Sarah de Heusch, sociologue, Anne Dujardin, économiste, et Héléna Rajabaly, démographe, épinglent ce qu'elles considèrent être les principales caractéristiques du travail artistique. L'artiste développe, selon elles, de plus en plus son activité dans le cadre du « travail au projet ». Pour exercer son activité de la manière la plus favorable possible, l'artiste organisera son activité selon quatre principaux motifs. Premièrement, la multi-activité : l'artiste ne pouvant prévoir son employabilité à long terme, celui-ci va s'engager dans un nombre d'activités très diverses, qu'elles soient artistiques, para-artistiques (l'enseignement notamment) ou non-artistiques. Ces activités permettent à l'artiste de vivre de son art mais aussi de s'intégrer davantage dans le secteur, par la constitution d'un « portefeuille d'activités et de ressources ». Deuxième grand élément selon les auteures, l'artiste a fréquemment recours à un noyau dur de clients. Ces collaborations successives avec les mêmes clients favorisent le maintien des artistes sur le marché du travail artistique, et témoignent de la profonde imbrication des rapports personnels dans les rapports professionnels. Les artistes travaillent ensuite constamment à la diversification de leurs compétences, qu'ils acquièrent par formation ponctuelle, institutionnelle ou non, ou simplement « sur le tas » ; que ces compétences soient strictement artistiques ou connexes (gestion, leadership, expertise financière, légale, etc.). Enfin, l'activité artistique s'inscrit et se développe à l'intérieur de réseaux. Chaque artiste travaille au développement de contacts, de réseaux à l'intérieur desquels un mécanisme d'interdépendance relie chaque membre. Pour les auteures, la démarche entrepreneuriale en art consiste à prendre en compte ces différents paramètres. De la sorte, l'artiste sera davantage maître de son destin, et appréhendera mieux les règles du jeu socioéconomique auquel il participe – consciemment ou non :

« En conclusion, il ressort de cet article que les artistes entrepreneurs, travaillant au projet, doivent pouvoir manipuler et maîtriser différents éléments-clés [...] pour s'ancrer de manière durable dans le secteur et développer leurs activités ».
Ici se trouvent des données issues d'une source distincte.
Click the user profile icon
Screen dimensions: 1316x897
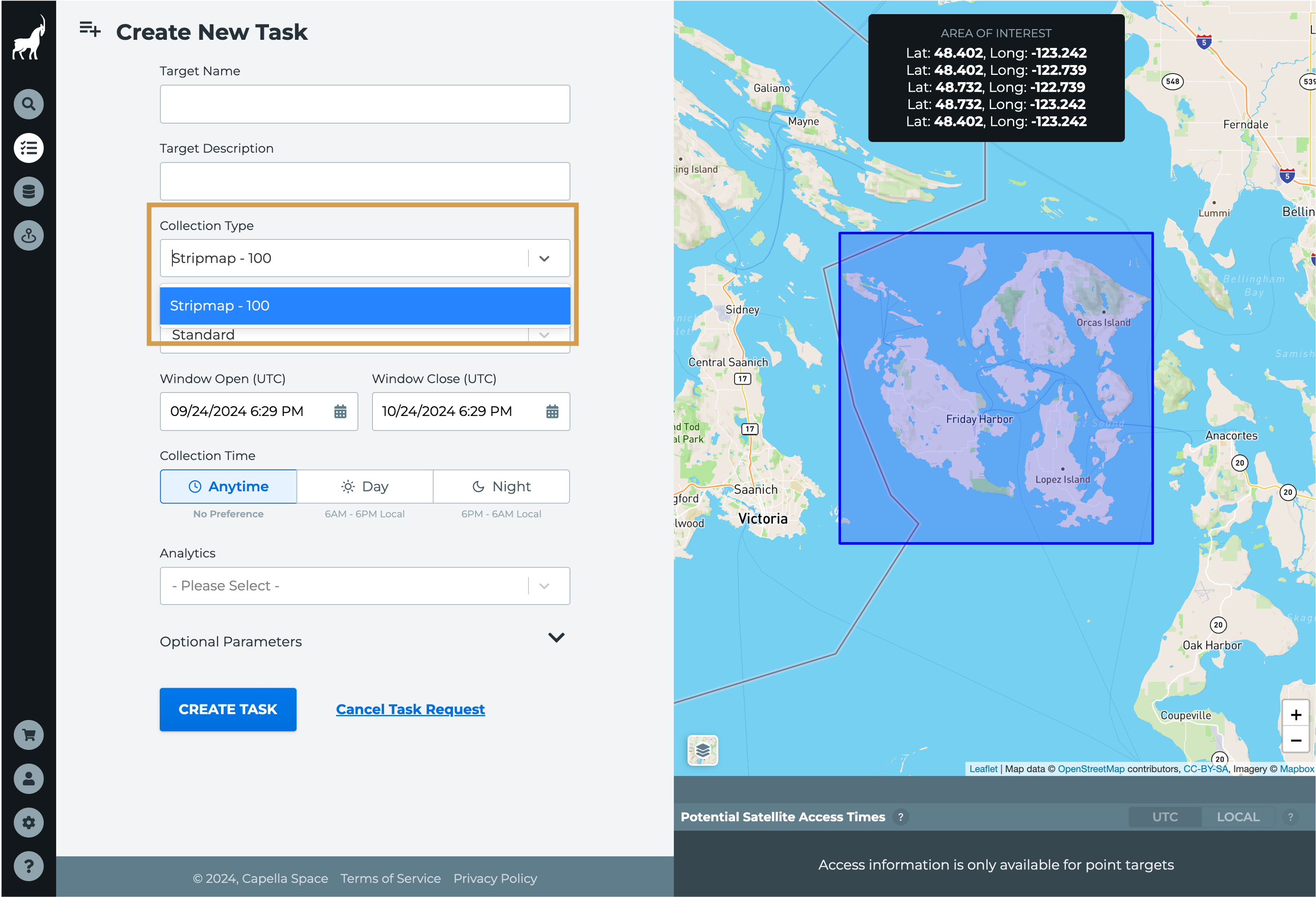(x=28, y=779)
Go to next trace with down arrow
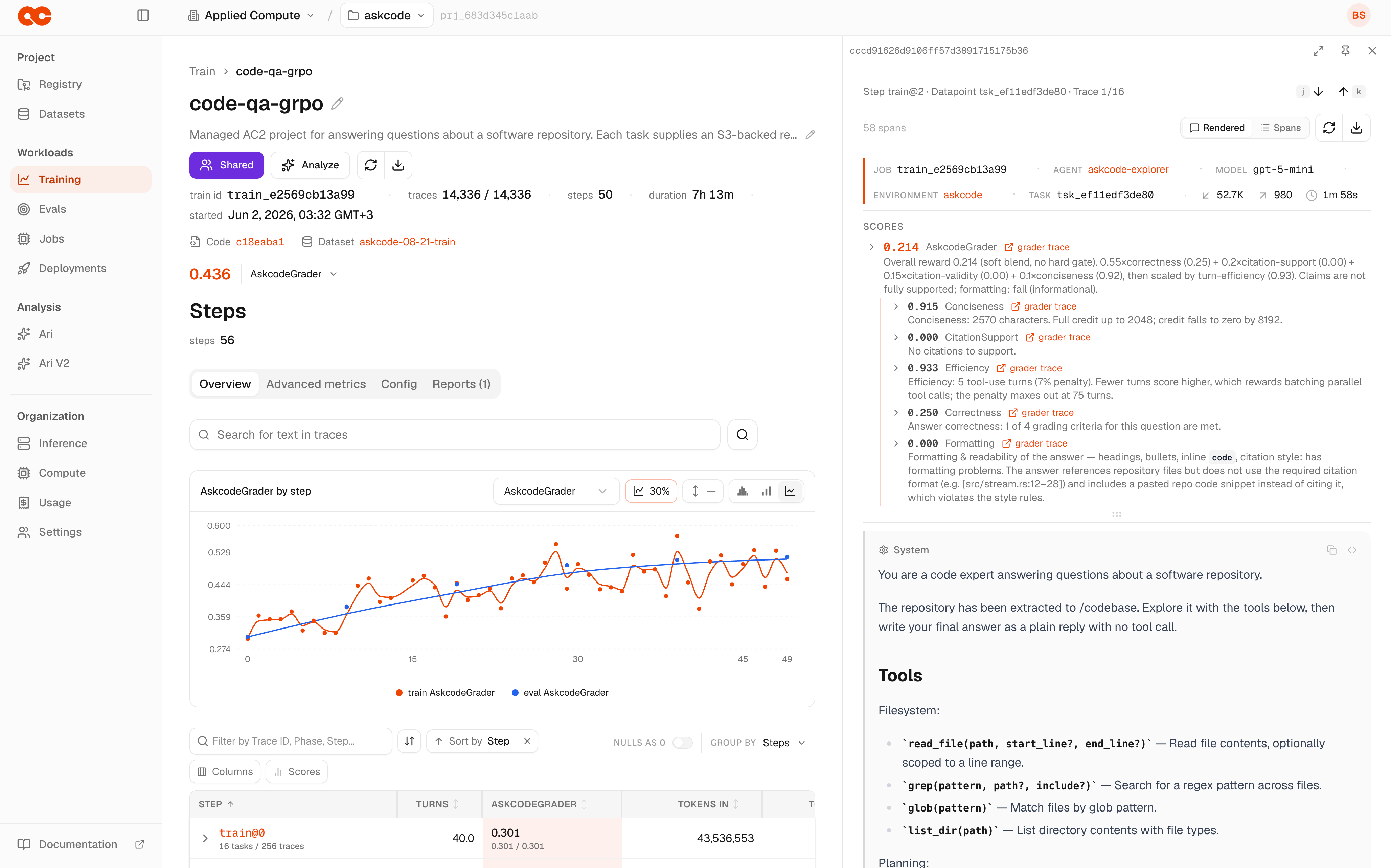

L'entrepreneuriat pourrait donc permettre à l'artiste de prendre conscience des conditions de sa réussite dans le champ artistique, et de mettre en place des stratégies adéquates. Les thèses du sociologue Pierre-Michel Menger, dans son texte « Œuvrer dans l'incertitude », renforcent de manière fort indirecte les vues que nous venons d'exposer. Menger met en en effet en évidence à quel point le travail artistique « est modelé par l'incertitude ». L'originalité esthétique et la valeur artistique ne peuvent se mesurer qu'en termes relatifs. C'est la compétition sur le marché artistique qui déterminera la valeur des réalisations artistiques, en fonction d'un flux de demandes. En conséquence de quoi les réussites, les progressions et les rémunérations sont l'objet de tournois dans lesquels l'évaluation de tout travail artistique se fait en fonction d'incessantes comparaisons. En d'autres termes, l'œuvre d'art n'a en soi aucune valeur esthétique ou marchande propre. Cette dernière est fonction de l'appréciation générale d'une œuvre, mise en relation avec un ensemble d'autres, « concurrentes ». « Nul ne peut s'engager dans le jeu ainsi réglé avec la certitude de triompher, parce que le talent ne se mesure pas directement, en valeurs absolues, mais par des comparaisons graduelles », nous dit le sociologue du travail. Même si elle n'est dite qu'à demi-mot, la thèse de Menger résonne avec les conclusions de Rajabaly et de Heusch : dans un environnement (le champ artistique) où la carrière des artistes ne peut être approchée que comme un « processus scholastique », l'entrepreneuriat, faute de garantir quoi que ce soit à l'artiste, lui permet néanmoins d'être doué d'une certaine conscience de sa position dans le champ, condition sine qua non pour pouvoir en maîtriser les règles.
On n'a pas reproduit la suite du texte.